> Short task 1:
Reproduce the part of the listing that opens with the line containing "Identify the click" and closes with the line containing "markdown (218, 498)", including both of those lines.

> Text segment:
★ ★ ★
Crustaceans in Cascais

Crustaceans in Cascais

“You peel my prawns, I’m going for a run and then I’m coming back to eat them”, the small dictator instructed her father. On his birthday. Servitude aside though, he couldn’t have been happier. Lori had wanted fish on his 41st and we’d stumbled on the perfect place to eat it.

There’s a place in Lisbon called Cervejaria Ramiro. It has the best seafood in town. It has spectacular queues. And it has beer taps to keep the hordes happy while they wait. 

Anthony Bourdain went there in his hit ‘No Reservations’, you see, and where his rough charm and rare eloquence go, everyone follows. Hence the wait.

Don’t get me wrong. Drinking on the street actually sounds brilliant, but given the fact that beer hates me and River’s tendency to surgically attach himself to my nipple and/or scream from dinnertime onwards, it seemed less appealing. Luckily, however, we had a last-minute realisation that Andrea, an old friend from Rome now lives in nearby Cascais with his wife Tatiana, who strangely had her birthday on the same day. And they had an awesome alternative up their sleeves.
★ ★ ★
> Short task 2:
Give again the part of the Cascais piece that opens with the words containing "There’s a place" and closes with "Hence the wait.", substituting "lines" for "queues".

> Material for this exercise:
★ ★ ★
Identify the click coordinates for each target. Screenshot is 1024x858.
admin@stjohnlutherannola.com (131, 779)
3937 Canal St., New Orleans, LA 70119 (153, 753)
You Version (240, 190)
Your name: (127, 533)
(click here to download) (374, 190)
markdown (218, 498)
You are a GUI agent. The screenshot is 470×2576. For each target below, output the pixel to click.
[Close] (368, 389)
★ ★ ★
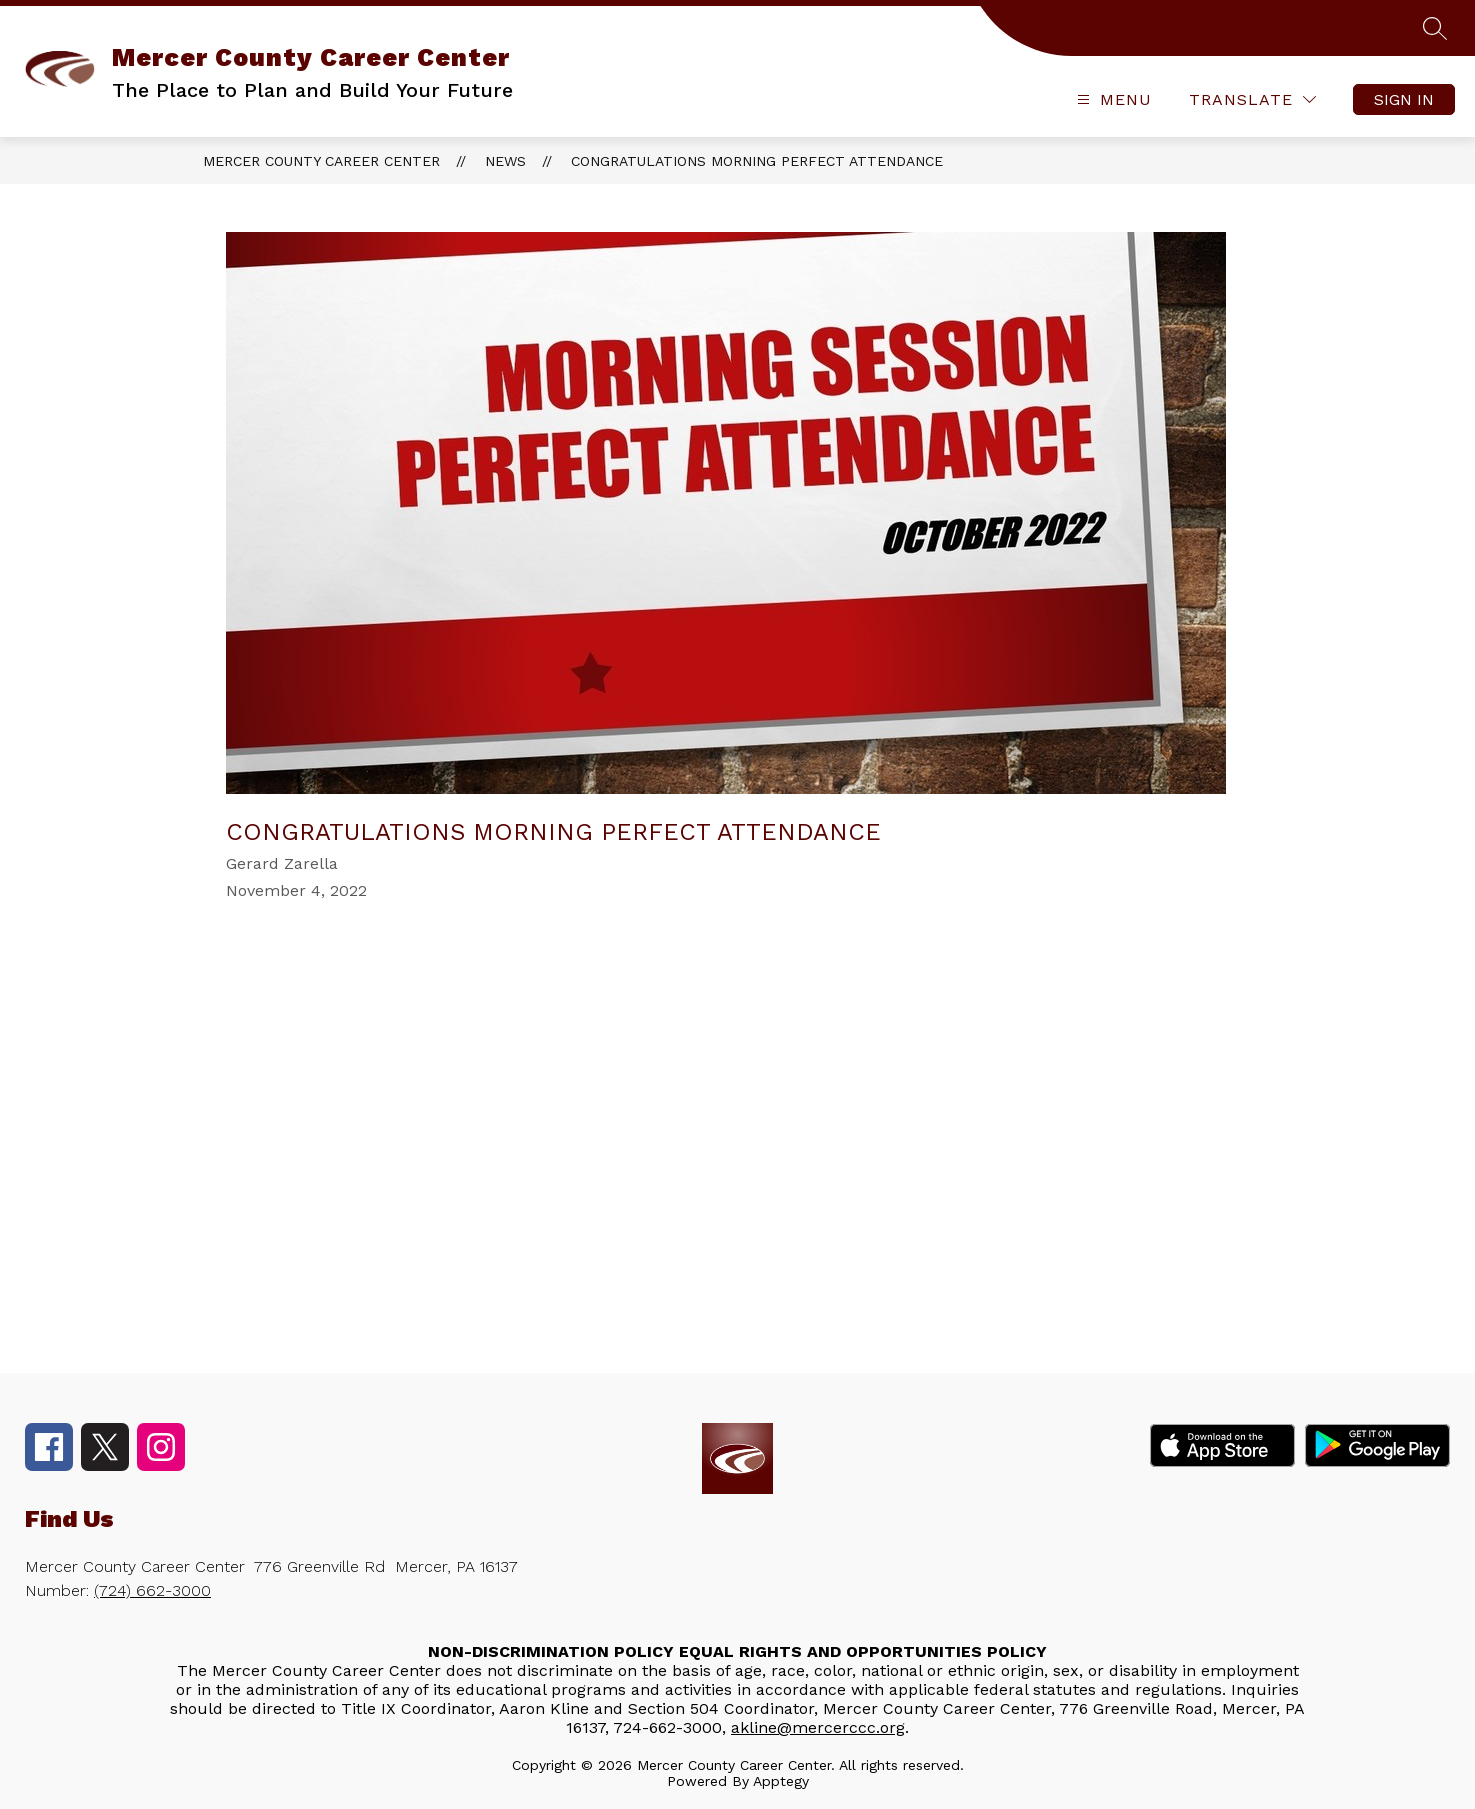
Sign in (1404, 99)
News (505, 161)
★ ★ ★
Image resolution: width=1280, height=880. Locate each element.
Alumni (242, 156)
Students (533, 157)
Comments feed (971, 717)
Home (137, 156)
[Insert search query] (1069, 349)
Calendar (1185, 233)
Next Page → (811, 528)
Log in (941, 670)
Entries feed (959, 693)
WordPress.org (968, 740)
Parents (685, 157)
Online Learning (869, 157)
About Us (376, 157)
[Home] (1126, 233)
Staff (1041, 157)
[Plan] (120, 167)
★ ★ ★
> Problem solution 1:
Identify the click coordinates for each target. Screenshot is 1024x858.
admin@stjohnlutherannola.com (131, 779)
3937 Canal St., New Orleans, LA 70119 (153, 753)
You Version (240, 190)
Your name: (127, 533)
(click here to download) (374, 190)
markdown (218, 498)

> Problem solution 2:
There’s a place in Lisbon called Cervejaria Ramiro. It has the best seafood in town. It has spectacular lines. And it has beer taps to keep the hordes happy while they wait. 

Anthony Bourdain went there in his hit ‘No Reservations’, you see, and where his rough charm and rare eloquence go, everyone follows. Hence the wait.